Manca meno di un mese alle elezioni israeliane, ma stando agli ultimi sondaggi lo stallo tra il premier uscente Benjamin Netanyahu e il suo sfidante Benny Gantz è destinato a ripresentarsi. Nessuno dei due è riuscito a sottrarre voti all’altro durante l’ennesimo periodo di campagna elettorale e il rischio è che il Paese vada per la quarta volta alle urne. A determinare la formazione o meno di un nuovo governo saranno ancora una volta le alleanze che i partiti con il maggior numero di voti riusciranno a stringere con le altre formazioni che entreranno in parlamento. Ma la negoziazione si prospetta ancora una volta lunga e difficile, mentre sembra ormai del tutto tramontata l’opzione di un esecutivo Likud-Blue&White con Netanyahu e Gantz a ricoprire alternativamente il ruolo di primo ministro.

Gli sforzi di Netanyahu

Eppure Netanyahu ha fatto di tutto per aumentare il numero di voti in suo favore negli ultimi mesi, grazie anche all’aiuto di altri capi di Stato particolarmente interessati a rivedere il leader del Likud alla testa di Israele. Bibi – per fare un esempio – è riuscito ad ottenere dalla Russia la scarcerazione di Naama Issachar, la giovane israeliana detenuta nella Federazione russa per possesso di droga e condannata a sette anni e mezzo di prigione.
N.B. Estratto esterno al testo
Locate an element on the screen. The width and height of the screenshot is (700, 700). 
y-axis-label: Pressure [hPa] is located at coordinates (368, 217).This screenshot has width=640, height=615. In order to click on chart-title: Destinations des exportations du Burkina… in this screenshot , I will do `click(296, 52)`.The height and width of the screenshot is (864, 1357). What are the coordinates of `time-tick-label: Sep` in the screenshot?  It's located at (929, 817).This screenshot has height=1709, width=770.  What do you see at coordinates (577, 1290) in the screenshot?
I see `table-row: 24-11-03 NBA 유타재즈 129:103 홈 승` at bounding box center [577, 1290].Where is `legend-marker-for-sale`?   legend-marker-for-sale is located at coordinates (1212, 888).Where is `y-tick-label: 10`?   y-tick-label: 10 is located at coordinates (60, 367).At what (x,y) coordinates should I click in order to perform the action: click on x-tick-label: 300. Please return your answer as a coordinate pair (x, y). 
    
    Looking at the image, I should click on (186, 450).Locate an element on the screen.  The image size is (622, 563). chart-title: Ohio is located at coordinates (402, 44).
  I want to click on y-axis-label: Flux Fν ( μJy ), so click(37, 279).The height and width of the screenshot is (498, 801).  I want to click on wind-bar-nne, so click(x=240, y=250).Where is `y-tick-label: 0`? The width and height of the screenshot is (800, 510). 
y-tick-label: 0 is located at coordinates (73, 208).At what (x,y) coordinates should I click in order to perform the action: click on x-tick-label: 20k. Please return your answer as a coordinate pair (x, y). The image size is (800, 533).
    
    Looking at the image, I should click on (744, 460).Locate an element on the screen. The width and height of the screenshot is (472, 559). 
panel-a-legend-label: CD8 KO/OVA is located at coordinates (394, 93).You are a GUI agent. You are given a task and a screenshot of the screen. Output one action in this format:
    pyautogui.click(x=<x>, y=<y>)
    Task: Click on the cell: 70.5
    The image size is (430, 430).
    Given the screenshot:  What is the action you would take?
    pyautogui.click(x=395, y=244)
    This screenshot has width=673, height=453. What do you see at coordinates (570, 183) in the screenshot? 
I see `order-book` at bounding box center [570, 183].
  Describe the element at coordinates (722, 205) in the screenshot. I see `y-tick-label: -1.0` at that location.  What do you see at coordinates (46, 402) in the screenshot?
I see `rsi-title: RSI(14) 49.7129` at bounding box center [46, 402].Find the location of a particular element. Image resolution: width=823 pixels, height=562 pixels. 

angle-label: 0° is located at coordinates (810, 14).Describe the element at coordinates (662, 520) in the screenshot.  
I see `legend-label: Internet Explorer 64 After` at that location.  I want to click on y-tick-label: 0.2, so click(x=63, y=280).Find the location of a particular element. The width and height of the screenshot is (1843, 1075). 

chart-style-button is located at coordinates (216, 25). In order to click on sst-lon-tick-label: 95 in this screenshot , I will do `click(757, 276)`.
Ma le vere vittorie sono state altre. Nelle ultime settimane Bibi ha stretto forti legami con il mondo arabo, fino ad arrivare al cosiddetto “Patto di non aggressione” con i Paesi del Golfo in chiave anti-iraniana ed è stato al fianco del presidente americano Donald Trump durante la presentazione del tanto atteso “Accordo del secolo”. Il piano di pace Usa prevede l’annessione delle colonie israeliane in territorio palestinese, il riconoscimento di Gerusalemme quale capitale dello Stato ebraico e tutta una serie di misure indubbiamente a favore dell’alleato israeliano. Eppure nemmeno il Deal of the century è bastato per far salire Netanyahu nei sondaggi, dimostrandosi invece un’arma a doppio taglio. Dopo aver svelato il Piano, il genero del presidente Trump, Jared Kushner, ha infatti frenato gli entusiasmi del premier uscente, rimandandone l’applicazione a dopo le elezioni. Ma c’è un’altra questione che può determinare il successo o la sconfitta di Netanyahu: Hamas.

Il ruolo di Hamas

Da tempo si parla di un accordo tra Israele e Hamas per mettere fine alle ostilità e sospendere l’embargo che pesa da 13 anni su Gaza, ma ad oggi non si è ancora arrivati a nulla di ufficiale nonostante delegazioni egiziane continuino a recarsi nella Striscia e a conferire con la controparte israeliana. Una svolta importante è stata però raggiunta il 13 febbraio, quando Hamas ha annunciato di aver sospeso unilateralmente qualsiasi attacco contro Israele con l’obiettivo di ottenere maggiori concessioni da Netanyahu. Un simile annuncio e la reale sospensione delle ostilità rischia di essere un’arma a doppio taglio per il premier uscente, proprio come il Piano di pace. Un aumento della violenza alla vigilia delle elezioni potrebbe infatti minare il sostegno degli elettori nei confronti di Netanyahu, accusato di non essere in grado di garantire la sicurezza del suo popolo nonostante l’evidente disparità di forze.

D’altro canto, un nuovo attacco dalla Striscia potrebbe confermare le intenzioni di voto di quella parte dell’elettorato che non crede nella pace con Hamas e che sostiene la linea dura contro la Striscia. Questa stessa fetta di elettori potrebbe voltare le spalle al leader del Likud nel caso in cui Netanyahu alleggerisse e infine sospendesse l’embargo su Gaza, dimostrandosi ai loro occhi debole nei confronti di un’organizzazione considerata terroristica. Eppure un simile scenario potrebbe convincere un’altra parte dell’elettorato a votare per l’attuale premier: una sospensione delle ostilità permetterebbe infatti a Netanyahu di presentarsi agli elettori come colui che è riuscito a garantire la sicurezza dei suoi cittadini. In tutti e quattro gli scenari quello che determinerà l’aumento o meno del sostegno nei confronti premier uscente sarà la prevalenza tra gli elettori del bisogno di sicurezza o il la volontà di proseguire nella “lotta al terrorismo”.